Monte Carlo (MC) methods are widely used for Bayesian inference and
optimization in statistics, signal processing and machine learning. A
well-known class of MC methods are Markov Chain Monte Carlo (MCMC) algorithms.
In order to foster better exploration of the state space, specially in
high-dimensional applications, several schemes employing multiple parallel MCMC
chains have been recently introduced. In this work, we describe a novel
parallel interacting MCMC scheme, called {\it orthogonal MCMC} (O-MCMC), where
a set of "vertical" parallel MCMC chains share information using some
"horizontal" MCMC techniques working on the entire population of current
states. More specifically, the vertical chains are led by random-walk
proposals, whereas the horizontal MCMC techniques employ independent proposals,
thus allowing an efficient combination of global exploration and local
approximation. The interaction is contained in these horizontal iterations.

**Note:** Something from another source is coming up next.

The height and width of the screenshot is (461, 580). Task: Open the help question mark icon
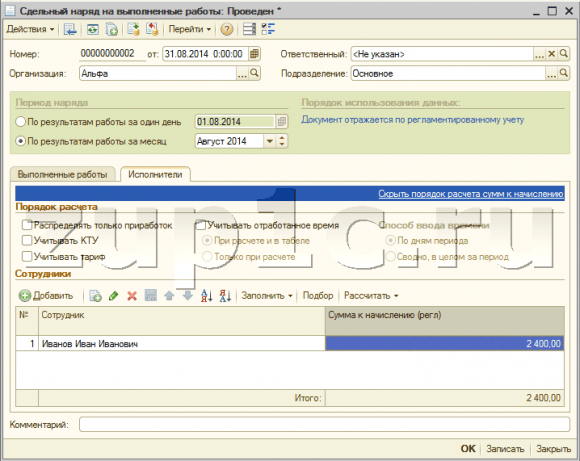pos(227,29)

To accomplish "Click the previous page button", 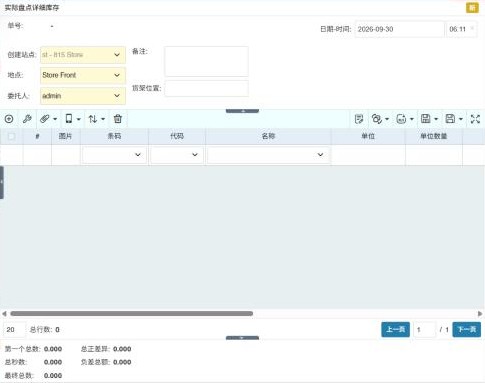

Within the analysis of different implementations of O-MCMC, novel schemes in
order to reduce the overall computational cost of parallel multiple try
Metropolis (MTM) chains are also presented. Furthermore, a modified version of
O-MCMC for optimization is provided by considering parallel simulated annealing
(SA) algorithms. Numerical results show the advantages of the proposed sampling
scheme in terms of efficiency in the estimation, as well as robustness in terms
of independence with respect to initial values and the choice of the
parameters